I'm writing a piece about Drinfeld twists, and I realized I'm missing one piece. It should be easy to solve, but I seem to be stuck anyway.
Let $H$ a Hopf algebra and an invertible element $F \in H \otimes H$ a Drinfeld twist, satisfying the twist equation
$ (id \otimes \Delta)(F) (1 \otimes F) = (\Delta \otimes id)(F) (F \otimes 1) $.
The twisted comultiplication $\Delta_F$ is defined as either
$\Delta_F(x) = F \Delta(x) F^{-1}$
or
$\Delta_F(x) = F^{-1} \Delta(x) F$.
The twisted antipode $S_F$ is defined as
$S_F(x) = p^{-1} S(x) p$,
where
$p = \mu(S \otimes id)(F)$
or
$p = \sum_i S(a_i) b_i$
with $F = \sum_i a_i \otimes b_i$.
Some sources state that $p^{-1} = \sum_i a_i S(b_i)$, but I cannot seem to prove this. The element $p$ reminds me of the Drinfeld element $u$ defined as
$u = \sum_i S(t_i) s_i$
where $R = \sum_i s_i \otimes t_i$ is the universal $R$-matrix. However, the proof that $u$ is invertible with inverse $u^{-1} = \sum_i t_i S(s_i)$ relies on the fact that $R \Delta(x) = \Delta^{op}(x) R$, which does not hold for $F$. Somehow, $p^{-1}$ must follow from the twist equation that $F$ satisfies, and the fact that $F$ is invertible.

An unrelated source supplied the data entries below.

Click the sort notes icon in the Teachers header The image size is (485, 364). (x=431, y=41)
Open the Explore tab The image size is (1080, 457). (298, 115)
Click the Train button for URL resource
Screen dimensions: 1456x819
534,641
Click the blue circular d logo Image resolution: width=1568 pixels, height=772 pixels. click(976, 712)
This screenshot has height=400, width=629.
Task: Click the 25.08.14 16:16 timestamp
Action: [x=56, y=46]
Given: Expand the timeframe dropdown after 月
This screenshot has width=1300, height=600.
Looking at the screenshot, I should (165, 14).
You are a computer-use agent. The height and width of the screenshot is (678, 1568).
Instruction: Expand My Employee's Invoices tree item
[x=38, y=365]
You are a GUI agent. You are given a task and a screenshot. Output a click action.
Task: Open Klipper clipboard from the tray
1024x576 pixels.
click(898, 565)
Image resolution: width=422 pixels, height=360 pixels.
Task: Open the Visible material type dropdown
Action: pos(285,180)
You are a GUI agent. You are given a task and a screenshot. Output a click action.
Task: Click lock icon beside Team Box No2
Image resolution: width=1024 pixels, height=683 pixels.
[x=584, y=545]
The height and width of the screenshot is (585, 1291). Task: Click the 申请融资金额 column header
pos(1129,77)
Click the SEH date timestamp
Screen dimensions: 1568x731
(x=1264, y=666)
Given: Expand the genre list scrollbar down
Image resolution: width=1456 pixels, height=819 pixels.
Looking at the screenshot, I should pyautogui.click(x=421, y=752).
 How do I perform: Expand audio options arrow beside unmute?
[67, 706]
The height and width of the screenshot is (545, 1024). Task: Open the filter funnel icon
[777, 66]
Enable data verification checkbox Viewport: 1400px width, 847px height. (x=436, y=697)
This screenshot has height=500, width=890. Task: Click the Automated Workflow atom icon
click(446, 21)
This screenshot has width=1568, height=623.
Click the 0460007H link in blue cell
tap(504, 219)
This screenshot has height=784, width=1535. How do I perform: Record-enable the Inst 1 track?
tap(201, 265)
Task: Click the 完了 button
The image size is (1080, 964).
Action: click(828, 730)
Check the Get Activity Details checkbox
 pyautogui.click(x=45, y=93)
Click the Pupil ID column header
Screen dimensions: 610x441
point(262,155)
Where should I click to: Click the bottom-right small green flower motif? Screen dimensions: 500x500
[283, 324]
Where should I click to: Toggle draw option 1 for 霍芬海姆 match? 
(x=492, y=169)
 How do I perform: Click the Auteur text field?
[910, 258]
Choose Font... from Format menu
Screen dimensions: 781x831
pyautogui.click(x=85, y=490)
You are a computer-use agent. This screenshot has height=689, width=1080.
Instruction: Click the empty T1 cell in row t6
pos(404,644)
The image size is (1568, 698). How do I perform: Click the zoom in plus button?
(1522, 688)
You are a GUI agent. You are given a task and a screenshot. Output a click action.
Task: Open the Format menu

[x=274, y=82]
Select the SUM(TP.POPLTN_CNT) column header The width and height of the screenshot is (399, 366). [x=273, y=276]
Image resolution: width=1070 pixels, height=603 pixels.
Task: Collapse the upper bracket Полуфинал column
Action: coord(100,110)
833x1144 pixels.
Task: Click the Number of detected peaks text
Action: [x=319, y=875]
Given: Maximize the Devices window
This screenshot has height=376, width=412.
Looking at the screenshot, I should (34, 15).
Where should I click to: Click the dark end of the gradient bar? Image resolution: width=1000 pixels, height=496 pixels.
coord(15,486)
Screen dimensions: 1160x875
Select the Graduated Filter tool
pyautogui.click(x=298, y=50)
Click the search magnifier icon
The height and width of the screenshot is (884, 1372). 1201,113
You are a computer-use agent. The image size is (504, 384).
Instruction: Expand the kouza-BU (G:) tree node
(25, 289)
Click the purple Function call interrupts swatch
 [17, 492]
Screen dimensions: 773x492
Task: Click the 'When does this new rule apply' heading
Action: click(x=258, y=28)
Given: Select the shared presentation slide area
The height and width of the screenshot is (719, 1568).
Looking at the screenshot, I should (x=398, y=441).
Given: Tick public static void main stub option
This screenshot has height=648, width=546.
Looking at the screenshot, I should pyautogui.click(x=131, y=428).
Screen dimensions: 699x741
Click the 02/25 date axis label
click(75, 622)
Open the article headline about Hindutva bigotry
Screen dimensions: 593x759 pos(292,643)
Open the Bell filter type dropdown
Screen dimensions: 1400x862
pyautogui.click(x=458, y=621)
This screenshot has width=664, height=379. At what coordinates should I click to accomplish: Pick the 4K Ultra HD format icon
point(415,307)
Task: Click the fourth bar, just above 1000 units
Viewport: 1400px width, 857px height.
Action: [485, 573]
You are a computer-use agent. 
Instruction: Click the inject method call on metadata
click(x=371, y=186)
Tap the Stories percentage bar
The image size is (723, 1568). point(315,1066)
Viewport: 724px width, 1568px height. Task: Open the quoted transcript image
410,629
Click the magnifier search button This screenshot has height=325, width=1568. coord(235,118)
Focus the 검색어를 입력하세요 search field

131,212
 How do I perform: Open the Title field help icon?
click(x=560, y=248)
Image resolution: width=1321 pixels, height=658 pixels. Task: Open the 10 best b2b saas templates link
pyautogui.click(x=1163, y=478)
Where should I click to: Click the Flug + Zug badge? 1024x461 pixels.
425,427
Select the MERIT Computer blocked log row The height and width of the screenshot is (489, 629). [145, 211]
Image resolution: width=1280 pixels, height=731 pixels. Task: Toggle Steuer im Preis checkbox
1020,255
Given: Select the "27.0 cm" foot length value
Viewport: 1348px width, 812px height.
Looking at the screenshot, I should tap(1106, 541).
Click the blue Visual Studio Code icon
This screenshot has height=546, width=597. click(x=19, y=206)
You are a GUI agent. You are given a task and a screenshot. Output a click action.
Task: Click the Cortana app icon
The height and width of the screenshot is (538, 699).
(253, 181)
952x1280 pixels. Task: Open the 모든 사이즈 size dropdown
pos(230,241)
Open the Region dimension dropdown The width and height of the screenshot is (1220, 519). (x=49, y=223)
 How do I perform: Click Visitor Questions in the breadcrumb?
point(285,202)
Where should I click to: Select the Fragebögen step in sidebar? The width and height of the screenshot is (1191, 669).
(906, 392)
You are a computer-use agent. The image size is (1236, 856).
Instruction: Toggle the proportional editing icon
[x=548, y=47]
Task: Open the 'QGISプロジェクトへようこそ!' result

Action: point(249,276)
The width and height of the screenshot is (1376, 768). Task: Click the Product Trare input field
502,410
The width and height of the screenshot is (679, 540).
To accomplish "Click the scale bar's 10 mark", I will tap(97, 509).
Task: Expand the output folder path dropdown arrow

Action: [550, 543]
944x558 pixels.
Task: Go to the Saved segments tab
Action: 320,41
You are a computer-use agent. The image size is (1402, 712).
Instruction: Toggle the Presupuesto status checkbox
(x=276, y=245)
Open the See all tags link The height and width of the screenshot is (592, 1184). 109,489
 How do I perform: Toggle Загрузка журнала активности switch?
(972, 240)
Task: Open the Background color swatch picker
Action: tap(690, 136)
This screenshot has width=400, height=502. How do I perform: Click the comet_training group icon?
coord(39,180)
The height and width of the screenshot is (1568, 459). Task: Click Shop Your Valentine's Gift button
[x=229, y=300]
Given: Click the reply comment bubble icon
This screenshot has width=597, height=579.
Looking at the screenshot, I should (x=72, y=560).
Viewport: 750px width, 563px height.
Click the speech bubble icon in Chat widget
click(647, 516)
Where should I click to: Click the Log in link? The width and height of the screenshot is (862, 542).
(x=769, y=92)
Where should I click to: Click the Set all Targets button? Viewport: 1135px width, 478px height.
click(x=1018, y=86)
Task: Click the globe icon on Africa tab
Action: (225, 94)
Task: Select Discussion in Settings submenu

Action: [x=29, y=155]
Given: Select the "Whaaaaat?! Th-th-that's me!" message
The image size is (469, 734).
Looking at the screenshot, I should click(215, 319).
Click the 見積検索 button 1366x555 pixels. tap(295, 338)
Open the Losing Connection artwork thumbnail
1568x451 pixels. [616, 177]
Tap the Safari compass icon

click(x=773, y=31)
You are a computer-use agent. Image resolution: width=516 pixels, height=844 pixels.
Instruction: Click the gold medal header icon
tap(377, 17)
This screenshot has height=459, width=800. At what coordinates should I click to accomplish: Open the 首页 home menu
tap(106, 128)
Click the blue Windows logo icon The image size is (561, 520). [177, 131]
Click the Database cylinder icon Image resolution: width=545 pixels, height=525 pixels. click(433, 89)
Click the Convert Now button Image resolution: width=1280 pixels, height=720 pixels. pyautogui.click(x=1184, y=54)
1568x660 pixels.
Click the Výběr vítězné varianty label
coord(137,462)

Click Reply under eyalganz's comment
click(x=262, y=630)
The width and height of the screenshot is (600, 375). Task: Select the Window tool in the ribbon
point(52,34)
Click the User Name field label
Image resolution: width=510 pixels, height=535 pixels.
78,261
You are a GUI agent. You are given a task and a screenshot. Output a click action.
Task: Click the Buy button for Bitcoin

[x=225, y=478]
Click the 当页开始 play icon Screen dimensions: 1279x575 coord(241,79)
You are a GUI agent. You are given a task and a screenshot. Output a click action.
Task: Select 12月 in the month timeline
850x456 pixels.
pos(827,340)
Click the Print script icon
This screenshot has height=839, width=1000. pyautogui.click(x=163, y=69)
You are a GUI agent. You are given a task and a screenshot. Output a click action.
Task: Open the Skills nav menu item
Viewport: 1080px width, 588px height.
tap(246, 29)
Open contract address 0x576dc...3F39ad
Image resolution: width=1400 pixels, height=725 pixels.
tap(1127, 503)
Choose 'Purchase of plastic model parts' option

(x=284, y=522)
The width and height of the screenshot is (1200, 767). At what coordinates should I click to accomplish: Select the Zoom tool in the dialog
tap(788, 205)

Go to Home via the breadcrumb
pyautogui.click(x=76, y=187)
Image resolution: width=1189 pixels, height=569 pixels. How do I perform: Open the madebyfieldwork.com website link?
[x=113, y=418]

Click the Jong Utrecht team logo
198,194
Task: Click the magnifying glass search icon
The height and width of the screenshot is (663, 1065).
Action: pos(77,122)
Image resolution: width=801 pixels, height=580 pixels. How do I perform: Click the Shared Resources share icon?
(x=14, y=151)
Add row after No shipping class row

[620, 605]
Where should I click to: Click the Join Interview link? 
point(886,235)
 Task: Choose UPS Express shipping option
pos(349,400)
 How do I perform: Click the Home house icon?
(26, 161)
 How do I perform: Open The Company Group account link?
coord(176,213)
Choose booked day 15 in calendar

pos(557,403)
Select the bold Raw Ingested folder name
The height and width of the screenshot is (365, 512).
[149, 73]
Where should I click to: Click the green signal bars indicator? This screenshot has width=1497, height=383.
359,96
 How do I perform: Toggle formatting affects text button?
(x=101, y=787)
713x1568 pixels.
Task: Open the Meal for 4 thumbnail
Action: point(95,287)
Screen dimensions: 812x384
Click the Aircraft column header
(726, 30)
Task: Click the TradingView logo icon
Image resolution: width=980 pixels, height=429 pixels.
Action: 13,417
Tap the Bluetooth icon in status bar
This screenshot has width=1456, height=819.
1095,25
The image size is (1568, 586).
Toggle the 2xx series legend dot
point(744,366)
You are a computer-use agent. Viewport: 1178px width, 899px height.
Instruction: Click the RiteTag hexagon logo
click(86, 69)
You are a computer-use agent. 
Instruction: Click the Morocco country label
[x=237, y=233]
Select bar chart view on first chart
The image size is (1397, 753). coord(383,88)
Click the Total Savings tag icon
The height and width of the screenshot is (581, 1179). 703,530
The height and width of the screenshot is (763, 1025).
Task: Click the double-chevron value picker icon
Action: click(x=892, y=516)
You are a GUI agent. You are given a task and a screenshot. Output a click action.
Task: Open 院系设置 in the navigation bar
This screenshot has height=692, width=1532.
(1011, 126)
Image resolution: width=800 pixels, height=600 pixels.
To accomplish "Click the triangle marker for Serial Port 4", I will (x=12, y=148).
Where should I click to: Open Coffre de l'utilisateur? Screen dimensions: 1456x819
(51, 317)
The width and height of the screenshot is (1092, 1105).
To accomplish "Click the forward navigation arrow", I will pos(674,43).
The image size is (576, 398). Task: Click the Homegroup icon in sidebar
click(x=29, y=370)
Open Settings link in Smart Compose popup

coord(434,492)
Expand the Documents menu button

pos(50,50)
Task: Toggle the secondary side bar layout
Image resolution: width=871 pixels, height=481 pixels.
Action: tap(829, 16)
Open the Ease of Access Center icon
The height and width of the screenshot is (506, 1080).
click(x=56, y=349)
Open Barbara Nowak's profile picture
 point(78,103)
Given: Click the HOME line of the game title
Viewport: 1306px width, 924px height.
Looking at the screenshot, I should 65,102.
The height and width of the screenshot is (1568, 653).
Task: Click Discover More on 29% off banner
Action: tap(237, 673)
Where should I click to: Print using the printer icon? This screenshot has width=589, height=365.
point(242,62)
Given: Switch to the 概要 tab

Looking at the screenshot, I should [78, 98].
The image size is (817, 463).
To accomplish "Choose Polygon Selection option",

Can anyone show me why simply
$p^{-1} p = \sum_{i,j} a_i S(b_i) S(a_j) b_j = 1$
holds?
EDIT:
As the answer by mikis shows, the inverse of $p$ is actually
$p^{-1} = \sum_i a_i' S(b_i')$,
where $F^{-1} = \sum_i a_i' \otimes b_i'$.
The condition you mention is actually a consequence of the twist equation I believe, following from applying $id \otimes \epsilon \otimes id$ and then $\epsilon \otimes id$ to it.
According to your answer,
$F_1 S(F_1' F_2) F_2' = F_1 S(F_1' F_2) F_2' \epsilon(F_1) \epsilon(F_1') \epsilon(F_2) \epsilon(F_2')$
to get
$F_1 \epsilon(F_2) S(F_1' \epsilon(F_2') \epsilon(F_1) F_2) \epsilon(F_1') F_2' = 1$
But this would hold for $p^{-1} = F_1' F_2'$ too.
– B. Hekkelman Aug 15 '16 at 13:42The issue is that if you write $F = \sum_i a_i \otimes b_i$, you will get $\sum_i a_i b_i = \sum_{i,j,k} a_i b_i \epsilon(a_j a_k') \epsilon(b_j b_k')$ but $\sum_{i,j} a_i \epsilon(b_j)$ does not necessarily equal 1, while you assume that $F_1 \epsilon(F_2)$ does.